Dillon’s Rule limits local government authority to powers expressly granted by state law. In North Carolina, county-level moratoriums face a threshold challenge: does the county actually have statutory authority to adopt one? This is the first of five challenge vectors in the Vorys developer challenge framework. Loudoun County, Virginia — also Dillon’s Rule — stated it lacks legal authority to implement a data centre moratorium. Home Rule jurisdictions can act on any matter not prohibited by state law.

Both approving and blocking a data centre project now carry litigation risk for local governments — that is bidirectional legal exposure. Stokes County: approved rezoning → community lawsuit → voided decision. Chatham County: adopted moratorium → developer lawsuit claiming $11M vested rights. No procedurally safe path exists.

How does by-right zoning affect data centre development in rural counties?

By-right zoning allows a use to proceed without public notice or a hearing. The Stokes County rezoning added data centres as a by-right use in all heavy manufacturing districts county-wide. Even after the Project Delta site rezoning was voided, that amendment remains — future data centre projects in those districts can proceed without community input.

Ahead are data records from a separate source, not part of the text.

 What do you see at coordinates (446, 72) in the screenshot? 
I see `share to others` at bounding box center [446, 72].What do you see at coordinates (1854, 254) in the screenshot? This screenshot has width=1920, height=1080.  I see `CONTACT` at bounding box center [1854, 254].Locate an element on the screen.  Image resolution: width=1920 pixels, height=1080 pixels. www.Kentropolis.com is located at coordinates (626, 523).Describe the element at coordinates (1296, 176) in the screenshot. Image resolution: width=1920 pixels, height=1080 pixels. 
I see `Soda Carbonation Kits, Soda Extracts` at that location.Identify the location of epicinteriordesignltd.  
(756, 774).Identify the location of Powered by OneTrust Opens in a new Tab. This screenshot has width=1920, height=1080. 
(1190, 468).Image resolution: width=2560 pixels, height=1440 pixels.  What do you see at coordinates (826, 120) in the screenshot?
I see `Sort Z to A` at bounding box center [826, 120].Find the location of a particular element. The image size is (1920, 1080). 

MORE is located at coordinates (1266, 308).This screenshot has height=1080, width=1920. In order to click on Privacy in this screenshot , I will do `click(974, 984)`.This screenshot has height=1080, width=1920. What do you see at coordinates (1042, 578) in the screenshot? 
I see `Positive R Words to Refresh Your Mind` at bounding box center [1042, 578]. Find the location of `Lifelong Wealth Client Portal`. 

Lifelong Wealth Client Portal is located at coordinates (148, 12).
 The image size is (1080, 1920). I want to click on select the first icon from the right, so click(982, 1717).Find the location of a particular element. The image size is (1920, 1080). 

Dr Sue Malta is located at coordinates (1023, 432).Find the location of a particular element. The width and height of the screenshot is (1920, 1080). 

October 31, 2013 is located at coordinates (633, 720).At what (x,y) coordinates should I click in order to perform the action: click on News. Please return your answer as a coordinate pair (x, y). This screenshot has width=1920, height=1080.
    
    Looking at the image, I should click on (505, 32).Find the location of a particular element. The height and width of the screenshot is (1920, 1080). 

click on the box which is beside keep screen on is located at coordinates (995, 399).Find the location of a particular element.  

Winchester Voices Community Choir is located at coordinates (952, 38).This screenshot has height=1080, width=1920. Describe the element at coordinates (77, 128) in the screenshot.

What is the “power-plus-permission” model for data centre site selection?

Nixon Peabody’s term for the post-2025 standard. Grid access is necessary but not sufficient; projects positioned for success pair credible speed-to-power plans with earned community buy-in, transparent operations, reliable utility relationships, and ratepayer-protective cost allocations. The model is a direct output of the NC experience, where projects with power access still faced lawsuits, moratoriums, and full cancellations.

Where can I track active data centre opposition cases in North Carolina?

datacentertracker.org provides near-real-time county-level tracking of opposition actions, moratoriums, lawsuits, and project status across NC and nationally. The WUNC/NC Newsroom “Hyperscale, Hyperspeed” investigative series provides case-by-case reporting.

What happened with the Natelli Apex data centre project?

Natelli Investments withdrew all applications for the 250 MW New Hill Digital Campus in Apex, Wake County, adjacent to Duke Energy’s Harris Nuclear Plant, citing “ongoing deliberations over zoning ordinance changes.” Opposition focused on water consumption of up to one million gallons per day, energy costs, diesel generator health effects, and nuclear plant proximity. Natelli subsequently pursued a different site in Vance County, NC.